The Vermont man who made headlines around the world in 2012 when he used a large farm tractor to flatten nearly an entire fleet of sheriff’s department vehicles in that state is back on the court schedule.
Authorities said Roger Pion, 36, of Newport Center, Vt., had a long-standing grudge against police and expressed that anger in August 2012 by climbing into his father’s Case MX255 — one of the largest tractors available — and driving to the Orleans County Sheriff’s Department.
There, according to Vermont State Police, he drove the 20,000-pound piece of equipment back and forth over at least a half-dozen sheriff’s vehicles, mostly cruisers, in the department’s parking lot.
When Pion, who’s had extensive dealings with Vermont police over the years, was finished, the destroyed vehicles and their contents were as flat as if they’d been run through a car crusher.
Officials estimated the damage at $300,000.
After a mental-health evaluation, a judge declared Pion incompetent to stand trial on more than a dozen charges against him in connection with the destructive rampage, most of them felony-level counts of unlawful mischief.
His attorney at the time, David Sleigh of St. Johnsbury, Vt., said Pion received in-patient mental health care during much of 2013. He was then re-evaluated and, last October, declared competent, Sleigh said earlier this month.
“He was found incompetent by reason of mental disease or defect and was hospitalized. But now the state has re-initiated the prosecution,” Sleigh said.
His new attorney, Chandler Matson of Stowe, Vt., said last week Pion is tentatively scheduled for trial in May in Orleans County Superior Court in Newport, Vt.
“It’s all the same charges; I can’t say too much about the case now,” Matson said.

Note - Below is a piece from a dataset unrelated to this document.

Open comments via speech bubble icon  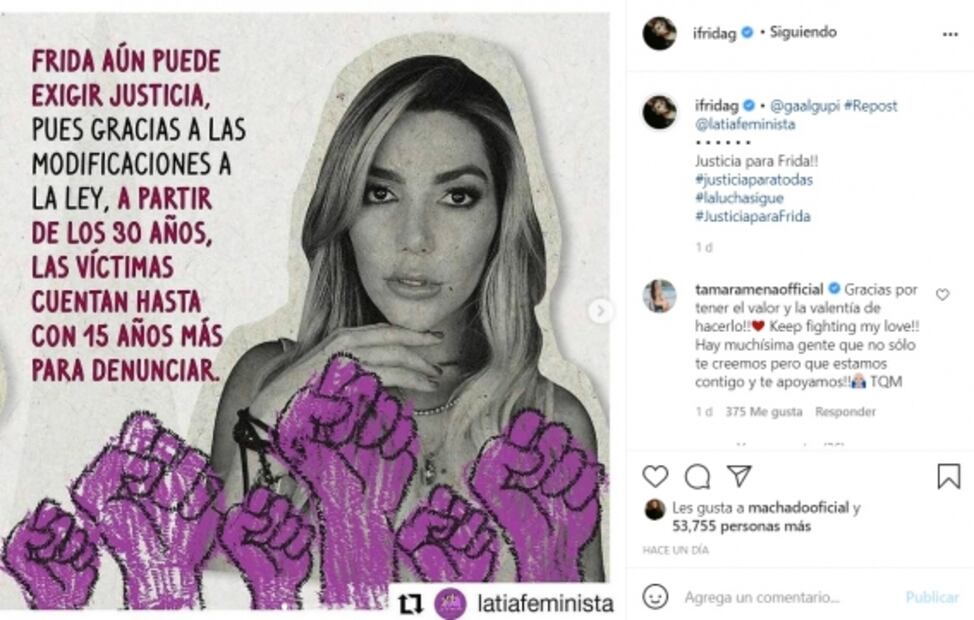(x=697, y=477)
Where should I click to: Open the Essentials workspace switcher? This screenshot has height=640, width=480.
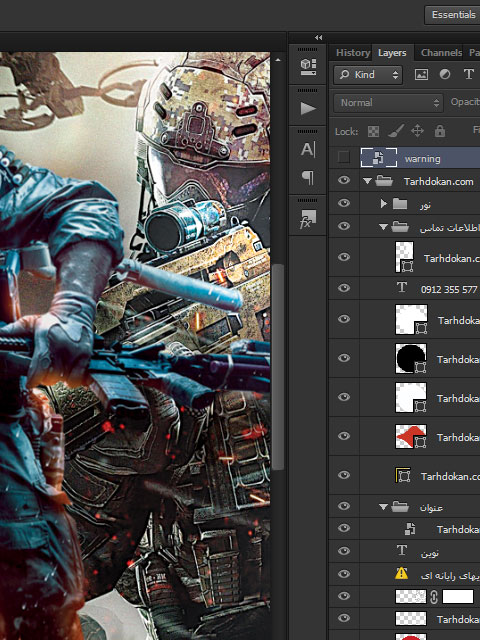point(452,15)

When officers inside the sheriff’s department at the time became aware of what Pion was allegedly doing outside, they ran to the parking lot where they spotted the wreckage and saw Pion slowly driving away. With their vehicles flattened, they chased the tractor on foot. Newport City Police joined the pursuit, and Pion was apprehended a short time later.
He would likely have had little chance of posting $50,000 bail in order to leave jail pending trial.
However, Pion became a folk hero of sorts, with an online fund drive netting him the $10,000 cash portion he needed to make bail.Orleans County Sheriff Kirk Martin did not return a message left for him Friday.